Glenmark’s Q3 profit surged 48 per cent on the back of strong sales. But, overall earnings are still below estimates as the devaluation of currencies across emerging markets continues to impact operations.

Speaking to Bloomberg TV India, Glenmark Pharmaceuticals Managing Director and CEO Glenn Saldanha blames the sluggish topline growth to currency swings even though margins continue to be pretty steady at 20-21 per cent.

There are concerns being raised that you have missed the mark on all fronts right now. The numbers look solid with 48 per cent profit year-on-year but the market was anticipating you to do a lot better. Take us through the Q3 earnings. Where do you see the mismatch?

I think we grew our topline by 5 per cent. So it has been a challenging quarter as far as emerging markets goes, particularly in terms of currencies, where we have lost out. And that basically resulted in 5 per cent topline growth. We could have done much better in terms of topline growth if the currencies had stayed stable.

So I think that is the biggest mismatch. Otherwise our margins continue to be pretty steady at 20-21 per cent and they could have been better had currencies stayed up on a global basis.

So I think there is definitely an impact of the global situation as far as currencies go due to which you are seeing some weakness in terms of the numbers.

When it comes to Latin America, currency headwinds are here to stay for a while. How are you looking to tackle that?

Overall, if you look at Q3, we were still able to hold on to our margins despite emerging markets coming under pressure on account of currencies — Brazil, Venezuela and the Russian situation. I think all that is already baked into the numbers.

Also emerging markets, which don’t contribute more than 20 per cent of total sales, is becoming less and less relevant for us in terms of overall performance goes.

As far as Venezuela goes, we are still waiting for what are the likely depreciation and the valuation of their currency and so we will see how that plays out.

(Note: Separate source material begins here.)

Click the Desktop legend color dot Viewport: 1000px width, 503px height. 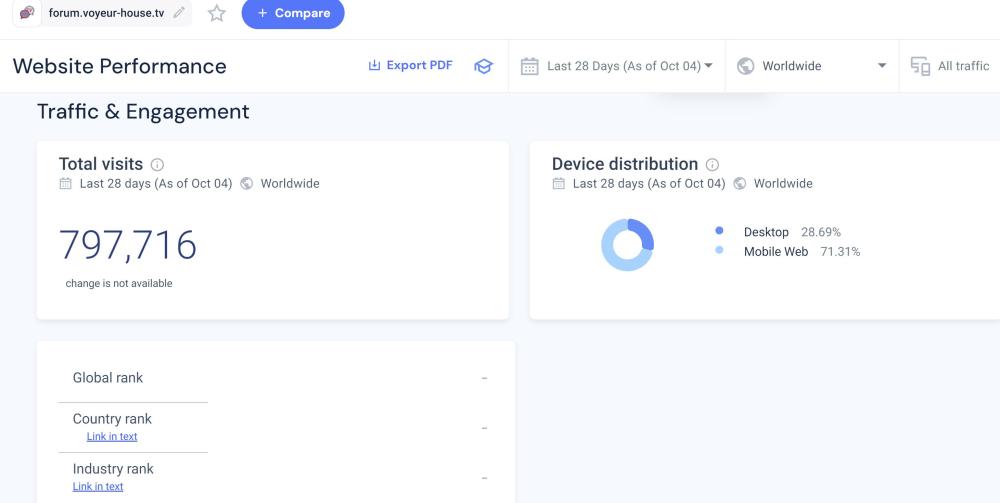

The existing inventory at the subsidiary is being liquidated but there have been sales that have been captured in this particular quarter. In the next quarter, will you be able to capture some of their inventory sale?

It is pretty much winding down. I think from here on we don’t see any additional sales coming out of Venezuela for the most part. So we are just depleting whatever inventories are there in the market.

Talk about the business in the US. How do you see that business panning out for you?

The US continues to grow from strength to strength for the company. I think we continue to get new product approvals. We just got two more in January. So hopefully you will see sequential growth quarter-over- quarter coming out of the US market. I think the US continues to be pretty stable and do well overall. We have some pretty good products sitting in the pipeline where we are alone or have one or two players in the market. This will be pretty big for the company going forward. So FY17 looks positive as far as the US business goes.

Has pricing in that market been an issue as well?

There is an enormous amount of pricing pressure on the base business because of so many new entrants to the US market and the patent cliff expiring. So in the core business, there is a significant amount of pricing pressure that one is witnessing. But I think we have had a good quarter despite that because of the growth that we have seen in the new products. And we have had products which have positively contributed to the growth.